Graves, who has killed four elk on past hunts in Colorado and New Mexico, said this one is bigger than any of them.
The bull had massive 7X6 antlers (seven points on one side and six on the other.) Another hunter also killed a 7X6 bull, but Graves' was more than 100 pounds heavier.
TWRA biologists determined that the elk was one that had been born and raised in the rugged North Cumberland Wildlife Management Area, where 50 animals were stocked in December 2000. Since them additional imported elk have been added to the herd, but all of them carry tags. The bull Graves killed had no tag, which meant it was a genuine born-and-raised Tennessee elk.
"That makes it all the more special," said Graves, who is having the head mounted by Foster Butt Taxidermy in Madison.
Graves was accompanied on the hunt by guide Chris Nischan and Barry Cross, who videotaped the hunt for an upcoming episode on WNPT's Tennessee Wildside. The date of the airing has not been set.
Graves was one of four successful hunters out of the five adults who had tags -- four drawn by random and one auctioned off.
A fifth elk was taken during the second annual Youth Elk Hunt by 13-year-old Laurel Allen of Jacksboro.
Graves killed his elk on the third day of the five-day hunt.
"I saw an elk on the second day but couldn't get a shot," he said. "On the third day, around 6:15 in the afternoon, we were on a bluff overlooking a field when the big elk walked out. I took the first shot at 255 yards and it ran toward me. I shot three more times, and on the fourth shot it ran back into the woods where it fell."
Each hunter was assigned an 8,000-acre zone in which to hunt, and all the elk are free-roaming, with no fences or other confinements.
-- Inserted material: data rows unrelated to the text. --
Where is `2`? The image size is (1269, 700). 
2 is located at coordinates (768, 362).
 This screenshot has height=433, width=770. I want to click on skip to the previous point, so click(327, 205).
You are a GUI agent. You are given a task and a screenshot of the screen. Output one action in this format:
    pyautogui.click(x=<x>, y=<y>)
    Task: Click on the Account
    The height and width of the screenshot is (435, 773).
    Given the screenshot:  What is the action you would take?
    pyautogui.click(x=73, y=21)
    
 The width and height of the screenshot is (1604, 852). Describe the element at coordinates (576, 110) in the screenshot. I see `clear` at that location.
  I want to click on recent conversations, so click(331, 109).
"It's the roughest hunt I've ever been on," Graves said. "It was a hard hunt -- harder than the ones I went on out West. We walked miles and miles over some of the roughest country I've been in. It was not a gimmie."
The fact that he had to work hard for the elk, combined with the fact that it was a huge trophy bull, "made it an extremely satisfying hunt," Graves said. "It's the kind of hunt that will be enjoyable to look back on and remember for a long, long time."
Elk are indigenous to Tennessee, but began to disappear in the 1800's due to habitat loss and over-hunting by settlers. Tennessee's last known wild elk was killed in 1865 in Obion County -- the last, that is, until the TWRA held its first managed elk hunt in 2009.
The goal of the elk-restoration program, when launched in 2000, was to build a herd large enough to sustain limited hunting. TWRA biologists say the program has progressed on schedule, and additional hunts are planned for the future.